During that first month of treatment, our tiny little girl who weighed about
30 lbs, gained 9 pounds because of the medication. She couldn’t walk at
the end of the month, because of the added weight. The steroids that she
took caused her to eat like crazy and made her emotional. 3-year olds are
already a little on edge, and the steroids made it worse. It was like pms times 1,000. She would go from happy to angry just because the green french cut instead of whole.

after 1 month of cancer treatment
childhood cancer awareness
The medicine made her gain a lot of weight.

This was our new normal and I really wanted a do over.

But you have to accept it, there is no choice. No question that as a parent
we would do everything in our power to ensure treatment success.

2 years, and 2 months. A total of 797 days we lived this new normal.

Rowan had over 70 clinic visits, took 29 medications, had 17 spinal taps, 4
bone marrow biopsies, 4 ER trips, and 2 hospital stays, and then she was done. The port was removed, we scheduled the end of treatment party and celebrated November 2012. We were relieved and took a deep breath she had beaten cancer.

Let’s fast-forward 7 years to the present. In that time we have learned a lot of new information:

  • Rowan will have to be screened every year for the rest of her life to see if the cancer has come back or a new cancer has developed.
  • Every 5 years she will need an echo cardiogram due to one of the medications potentially causing heart problems.
  • She has visited with a neuropsychologist and she has some learning issues probably due to the chemo in her spinal fluid.
  • Even with leg braces to help prevent tight ligaments and tendons, she is suffering with foot and ankle pain every day.
  • As parents, we suffer from a kind of PTSD. Anytime she gets an odd fever or new pain- it is difficult to just wait it out like we used to. We compare everything to the symptoms she had before diagnosis.
  • Unrelated to her treatment, Rowan had a ruptured appendix last year.
    But after surgery, she continued to suffer from fevers and pain. They brought in a physician from the oncology department to make sure that there wasn’t cancer somewhere in her body.
  • We will never know if any new issue, illness, or medical problem is due to her treatment or if it is just the way she is.

The biggest unknown by far, we will never know how this wonderful life-saving treatment will affect her in the future.

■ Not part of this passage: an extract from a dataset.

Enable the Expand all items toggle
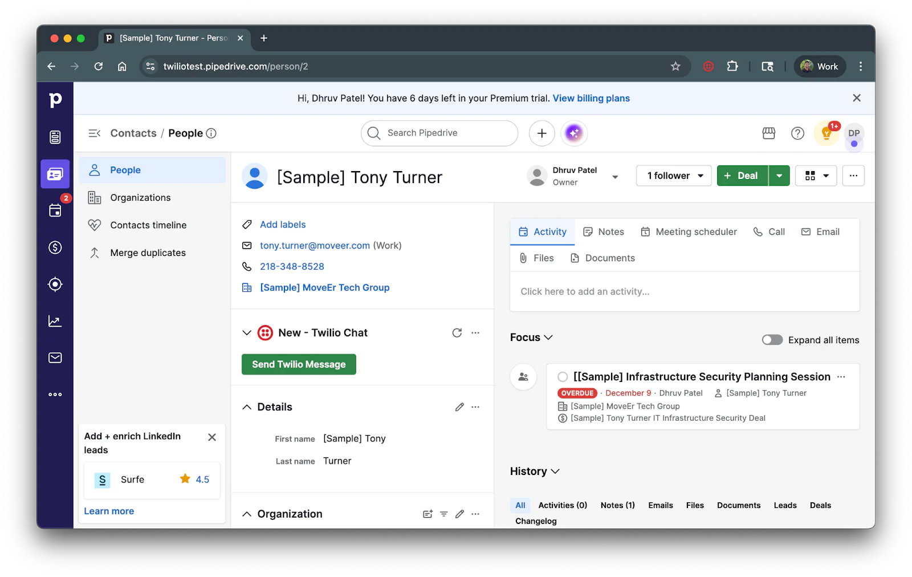 tap(772, 339)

Don’t get me wrong, I would much rather to have faced all of this because I have my 12 year-old alive and doing well in sports and school. Not every parent gets to say that. But everyday, there are concerns and questions that no one has answers to.

At 12 years-old, Rowan has accomplished a lot. Since treatment she has participated in gymnastics, soccer, and basketball. Until she found her love for Volleyball. She made the A honor roll the first semester of middle school. All in all, our story has a happy ending, with a potential sequel.

Rowan 7 years after cancer treatment childhood cancer awareness
12 and ready for what comes next

September was finally decreed in 2012 to be Childhood Cancer Awareness Month. A time to recognize the difference between children and adults in the treatment and the importance of researching the long-term affects.

As you can see, September isn’t just the start of school for our family, it is an opportunity to educate others on Rowan’s history and future and bring childhood cancer awareness to as many people as we can!